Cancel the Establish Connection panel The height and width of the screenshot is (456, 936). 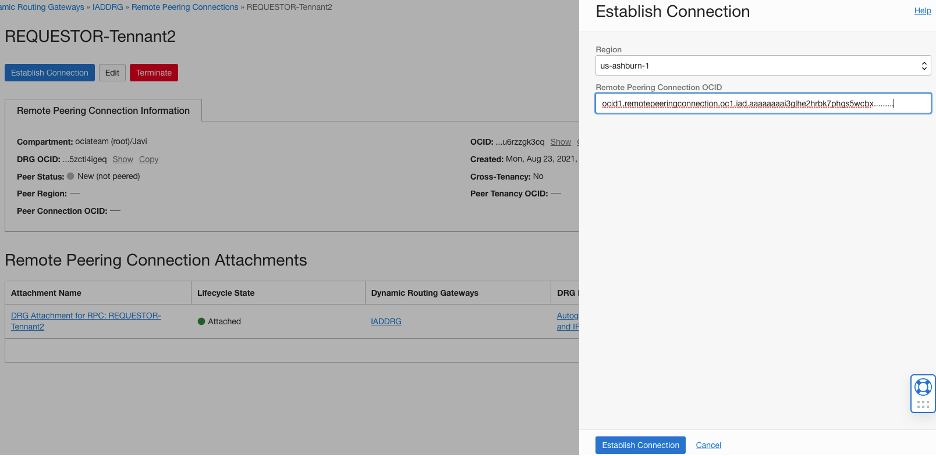click(708, 445)
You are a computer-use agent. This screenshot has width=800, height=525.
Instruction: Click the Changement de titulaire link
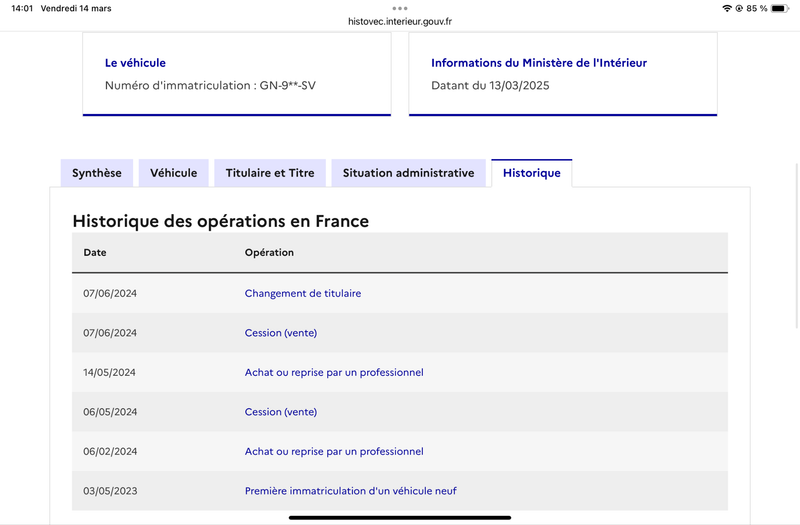[303, 293]
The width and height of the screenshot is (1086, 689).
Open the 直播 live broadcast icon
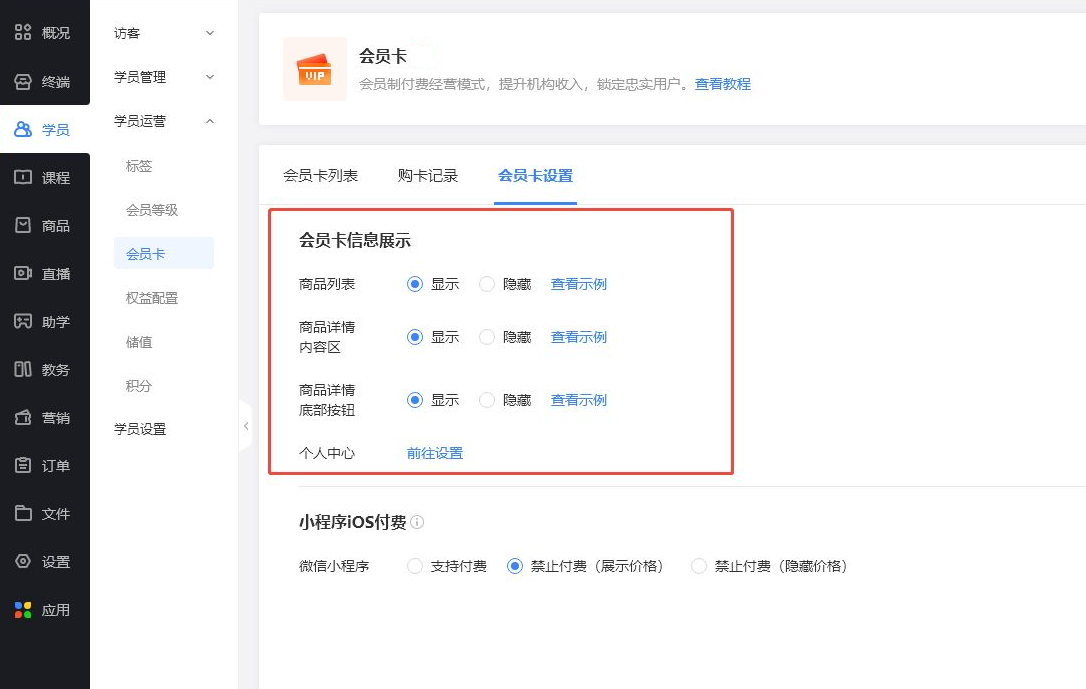23,273
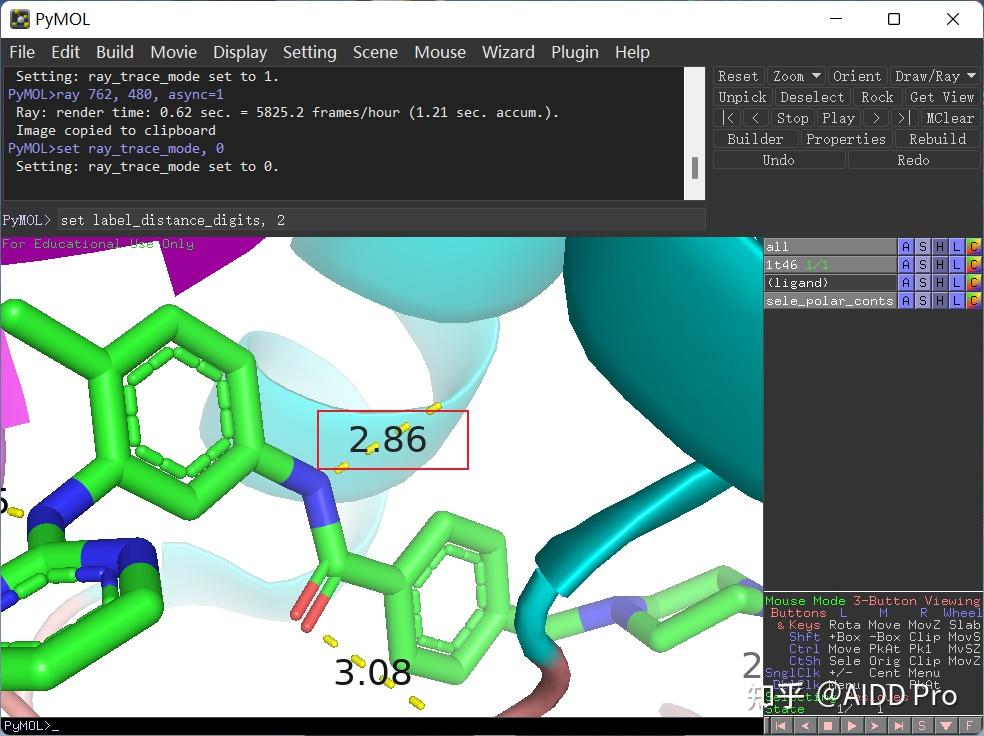This screenshot has width=984, height=736.
Task: Open the H hide menu for sele_polar_conts
Action: 939,301
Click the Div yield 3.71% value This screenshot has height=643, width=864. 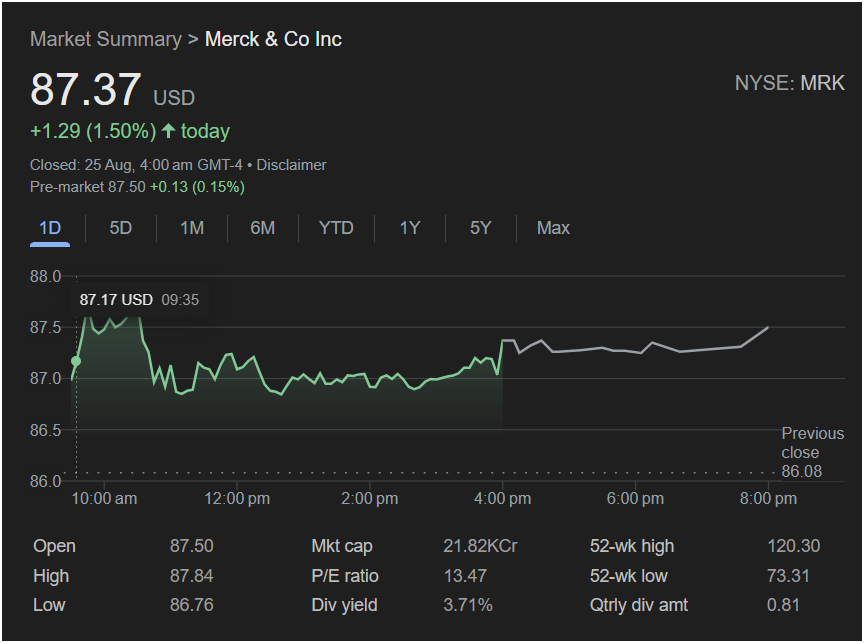point(468,605)
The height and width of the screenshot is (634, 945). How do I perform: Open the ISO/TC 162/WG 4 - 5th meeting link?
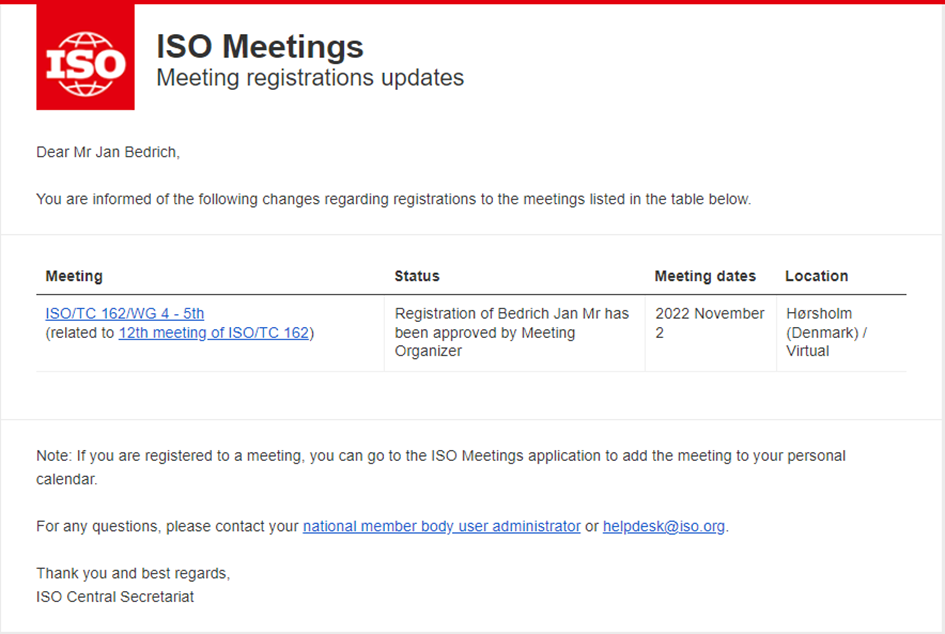pos(125,314)
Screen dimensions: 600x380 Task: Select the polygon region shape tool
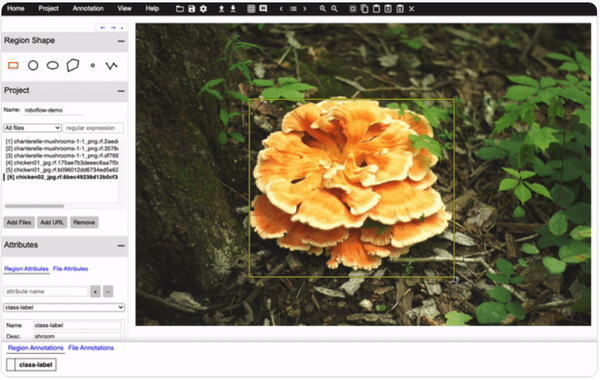pyautogui.click(x=73, y=65)
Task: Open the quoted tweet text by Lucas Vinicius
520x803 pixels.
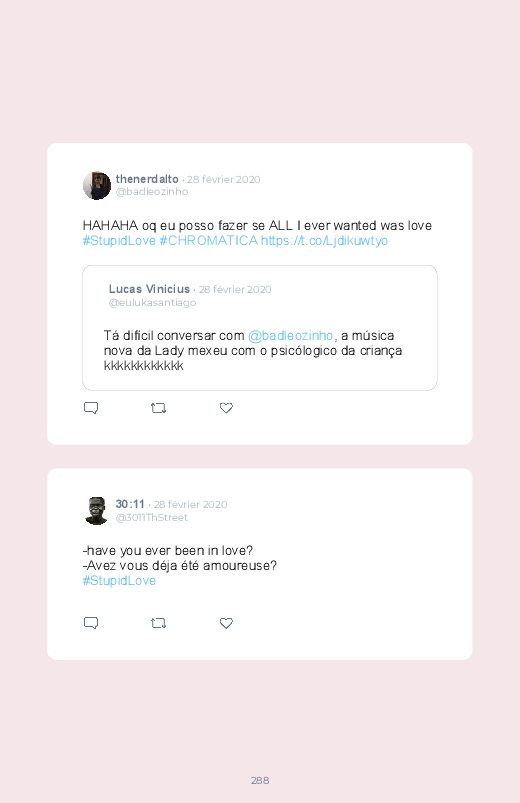Action: pos(253,351)
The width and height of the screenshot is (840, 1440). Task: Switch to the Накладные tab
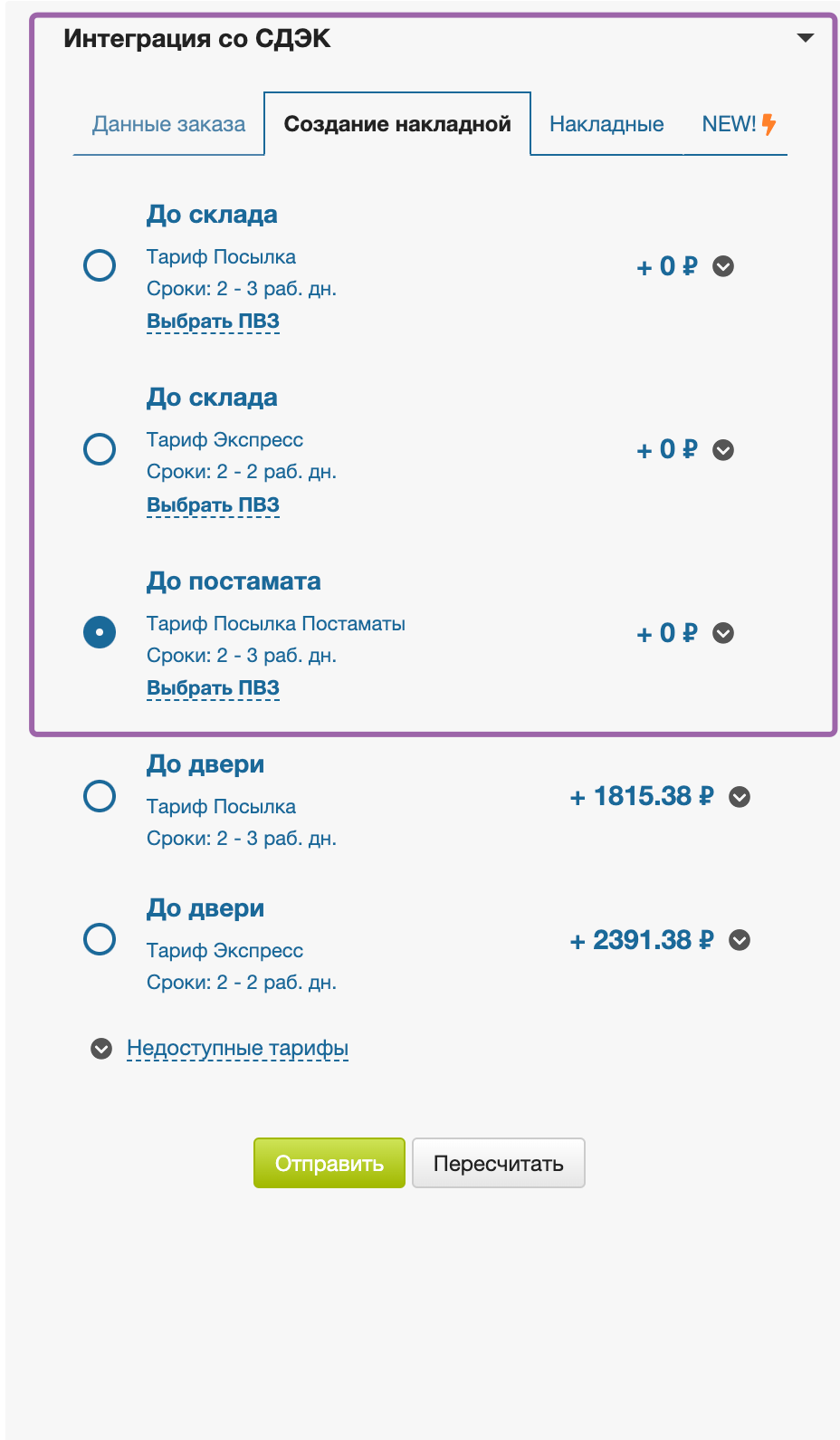pos(606,125)
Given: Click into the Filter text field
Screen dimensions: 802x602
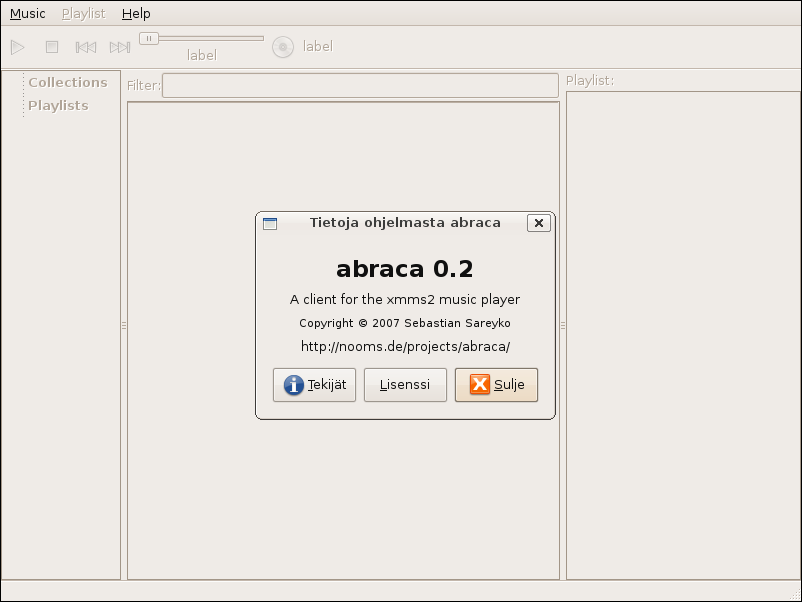Looking at the screenshot, I should [360, 86].
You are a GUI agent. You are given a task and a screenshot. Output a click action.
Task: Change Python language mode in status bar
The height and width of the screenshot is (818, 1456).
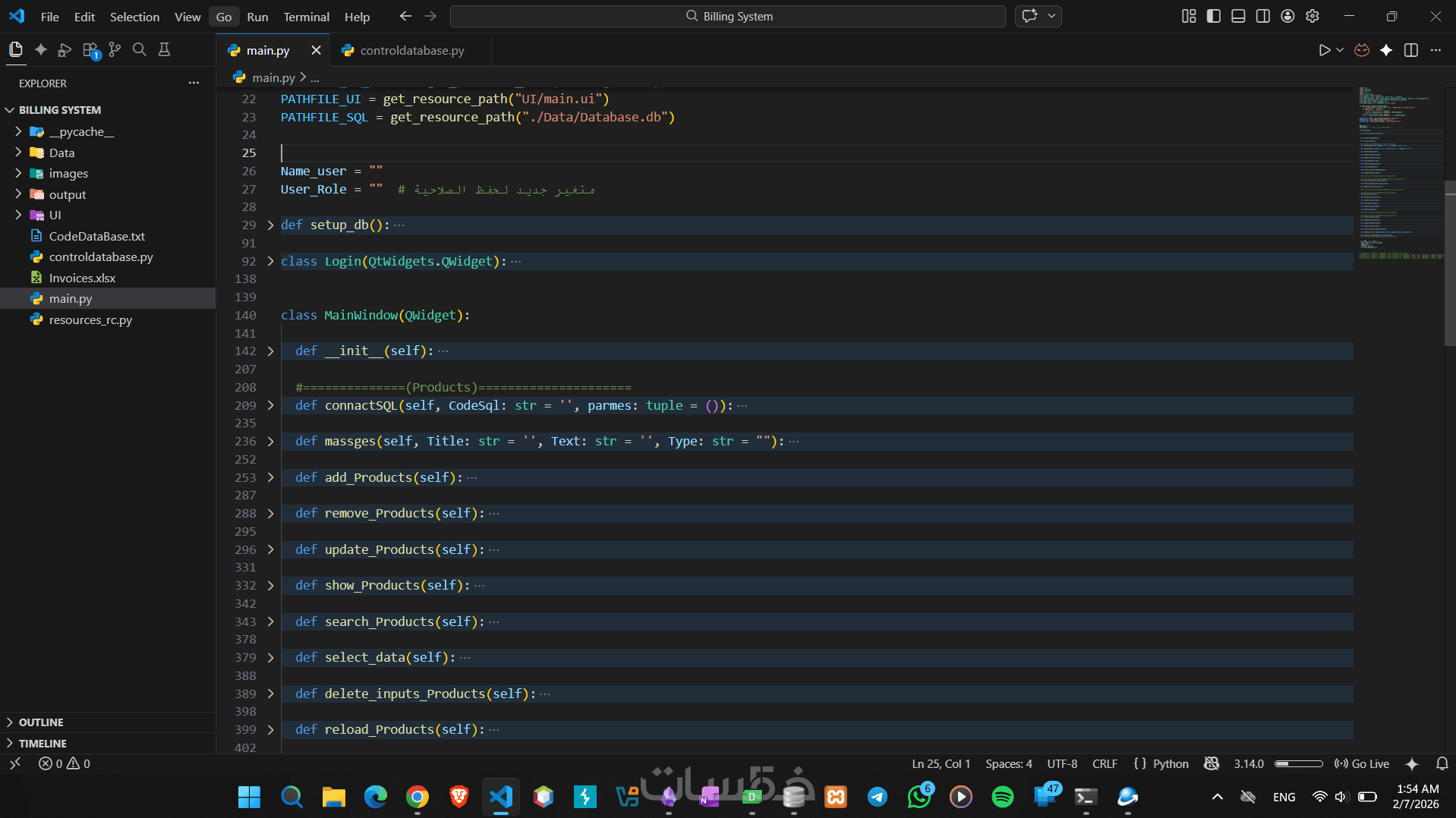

-- Task description --
After locating the line that contains "The width and height of the screenshot is (840, 1440).", output it and all later lines through the end of the material exactly, leaving out pictures.

-- Your response --
The width and height of the screenshot is (840, 1440). Task: Switch to the Накладные tab
pos(606,125)
Given: Click into the Filter text field
Screen dimensions: 802x602
Looking at the screenshot, I should [360, 86].
You are a GUI agent. You are given a task and a screenshot. Output a click action.
Task: Change Python language mode in status bar
The height and width of the screenshot is (818, 1456).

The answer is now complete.